Publié le par elodie Ker

Il est parfois des bonheurs qu’on a envie de partager. Pour ma part, aujourd’hui, c’est d’un bonheur de lecture dont je souhaite vous parler, un bonheur que j’ai eu en lisant Le Livre du Désir de Leonard Cohen publié aux éditions Le Cherche Midi et traduit de l’anglais par Jean-Dominique Brierre et Jacques Vassal.    

Qui est Leonard Cohen ? Il s’agit d’un écrivain, poète, auteur-compositeur-compositeur, canadien anglophone de Montréal qui a publié en 1971 aux éditions Christian Bourgois, The Favorite Game et Les Perdants magnifiques, en 1974, L’Energie des esclaves, en 1994,  Musique d’ailleurs. Sa dernière publication date de 2007. Il s’agit du Livre constant du désir, traduit par Michel Garneau et publié aux éditions de l’Hexagone. Le Livre du Désir (Book of Longing-2006) réunit plus de deux cents textes, en vers et en prose, accompagnés de plusieurs centaines de dessins (des pseudo-portraits de lui, des femmes nues, des animaux). Certains dessins reviennent plusieurs fois mais prennent une couleur différente selon le texte qu’ils portent. Il s’agit-là du premier recueil de poèmes originaux publié par Léonard Cohen depuis 1985 et Le Livre de Miséricorde (Book of Mercy).

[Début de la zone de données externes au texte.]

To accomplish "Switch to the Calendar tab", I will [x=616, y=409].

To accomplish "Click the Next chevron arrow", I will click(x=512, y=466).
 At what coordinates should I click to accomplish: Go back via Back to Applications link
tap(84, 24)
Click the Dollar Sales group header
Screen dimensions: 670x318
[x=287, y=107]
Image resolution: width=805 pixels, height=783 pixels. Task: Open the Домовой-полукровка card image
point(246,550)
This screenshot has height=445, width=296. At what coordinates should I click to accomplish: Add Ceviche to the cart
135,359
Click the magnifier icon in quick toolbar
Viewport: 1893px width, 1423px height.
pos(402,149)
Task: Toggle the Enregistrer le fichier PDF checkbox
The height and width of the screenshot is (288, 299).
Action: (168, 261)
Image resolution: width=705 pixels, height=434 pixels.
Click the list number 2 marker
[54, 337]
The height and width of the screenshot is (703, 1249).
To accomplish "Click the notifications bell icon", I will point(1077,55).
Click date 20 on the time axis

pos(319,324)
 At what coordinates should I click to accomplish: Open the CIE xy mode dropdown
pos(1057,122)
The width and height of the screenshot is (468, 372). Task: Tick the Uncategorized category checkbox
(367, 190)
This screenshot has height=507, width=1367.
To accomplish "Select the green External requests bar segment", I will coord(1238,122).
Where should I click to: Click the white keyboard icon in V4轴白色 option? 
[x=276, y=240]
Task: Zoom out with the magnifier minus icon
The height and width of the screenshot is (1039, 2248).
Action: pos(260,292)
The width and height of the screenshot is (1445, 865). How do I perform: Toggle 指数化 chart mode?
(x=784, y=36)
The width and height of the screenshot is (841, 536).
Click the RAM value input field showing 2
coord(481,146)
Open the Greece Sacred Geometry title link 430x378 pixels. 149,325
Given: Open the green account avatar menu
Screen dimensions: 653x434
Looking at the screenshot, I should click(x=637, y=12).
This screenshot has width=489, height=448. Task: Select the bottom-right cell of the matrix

En 2001, Leonard Cohen avait retenu une dizaine de ces inédits pour les mettre en musique et les enregistrer sous le titre Ten New Songs.

Son parcours est décrit sur la 4e de couverture :

Depuis 1985, Leonard Cohen a poursuivi sa vie de troubadour : enregistrements de disques, tournées de concerts à travers le monde… Il s’est aussi accordé la disponibilité nécessaire pour méditer et écrire. Il a notamment fait des séjours prolongés et répétés dans le monastère bouddhiste zen de Mount Baldy, en Californie, auprès du « maître » Kyozan Joshu Roshi. Il a mis fin à cette expérience en 1999 pour revenir à « Boogie Street » - c’est ainsi qu’il surnomme se vie quotidienne « en ville ». Il se partage désormais essentiellement entre ses deux ports d’attache : Montréal et Los Angeles. Mais il n’a jamais cessé, en parallèle, d’aller et venir sans se lasser, tantôt parcourant et découvrant l’Inde, tantôt retrouvant la France ou le Grèce, qu’il aime particulièrement l’un et l’autre.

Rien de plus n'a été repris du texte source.